--- Task list ---
(1) Repeat the passage on government and majority rule, starting at "It is in the" and ending at "their ideas (legislation).", but change "citizens" to "residents" throughout.
(2) In the passage on government and majority rule, which group is given as an example of people who do not have a vote?

It is in the nature of government to have a few tell the rest what it is that should be done, or, to put it on a proper footing, what is not to be done. By the normal democratic process, where there is disagreement (just about every time) then a vote is called and those who win by a simple majority15 overrule the rest. It is a myth that every citizen has an equal weight with every other. Assuming all citizens have a vote (children, for example, do not); and only half of them bother to vote; and the election is won by 51% -- then, those who parade around after the election declaring themselves the winners, may, indeed, have the real support of but only 25% of the electorate (assuming that this 25% knew what it was they were voting for in the first place); though, they claim the power to bind 100% of the citizens over to their ideas (legislation).

--- Dataset ---

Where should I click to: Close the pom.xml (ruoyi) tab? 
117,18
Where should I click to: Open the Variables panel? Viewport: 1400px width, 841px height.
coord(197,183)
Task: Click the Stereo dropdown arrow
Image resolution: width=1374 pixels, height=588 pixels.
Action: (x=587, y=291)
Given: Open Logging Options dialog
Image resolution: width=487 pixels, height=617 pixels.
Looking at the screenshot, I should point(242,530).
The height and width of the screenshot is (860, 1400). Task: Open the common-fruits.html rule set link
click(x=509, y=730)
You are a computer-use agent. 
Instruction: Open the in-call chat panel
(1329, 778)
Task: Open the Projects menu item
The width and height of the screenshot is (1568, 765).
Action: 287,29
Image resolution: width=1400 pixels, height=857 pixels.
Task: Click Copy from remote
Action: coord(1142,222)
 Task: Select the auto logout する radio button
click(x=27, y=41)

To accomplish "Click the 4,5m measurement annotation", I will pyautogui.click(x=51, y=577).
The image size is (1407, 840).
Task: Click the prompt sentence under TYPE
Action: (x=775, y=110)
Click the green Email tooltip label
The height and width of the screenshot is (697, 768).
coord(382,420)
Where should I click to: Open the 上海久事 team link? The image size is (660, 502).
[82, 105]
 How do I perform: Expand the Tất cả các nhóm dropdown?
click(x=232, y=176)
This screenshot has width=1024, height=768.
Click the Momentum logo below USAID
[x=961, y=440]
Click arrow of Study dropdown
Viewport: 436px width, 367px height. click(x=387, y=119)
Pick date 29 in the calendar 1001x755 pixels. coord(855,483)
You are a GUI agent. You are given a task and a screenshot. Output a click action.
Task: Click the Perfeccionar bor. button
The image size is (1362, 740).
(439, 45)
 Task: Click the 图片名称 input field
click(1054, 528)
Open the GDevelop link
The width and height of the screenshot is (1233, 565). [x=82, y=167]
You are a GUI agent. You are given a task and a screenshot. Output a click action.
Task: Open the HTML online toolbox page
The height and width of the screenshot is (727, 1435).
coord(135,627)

--- Results for the exercise ---
(1)
It is in the nature of government to have a few tell the rest what it is that should be done, or, to put it on a proper footing, what is not to be done. By the normal democratic process, where there is disagreement (just about every time) then a vote is called and those who win by a simple majority15 overrule the rest. It is a myth that every citizen has an equal weight with every other. Assuming all residents have a vote (children, for example, do not); and only half of them bother to vote; and the election is won by 51% -- then, those who parade around after the election declaring themselves the winners, may, indeed, have the real support of but only 25% of the electorate (assuming that this 25% knew what it was they were voting for in the first place); though, they claim the power to bind 100% of the residents over to their ideas (legislation).

(2) Children.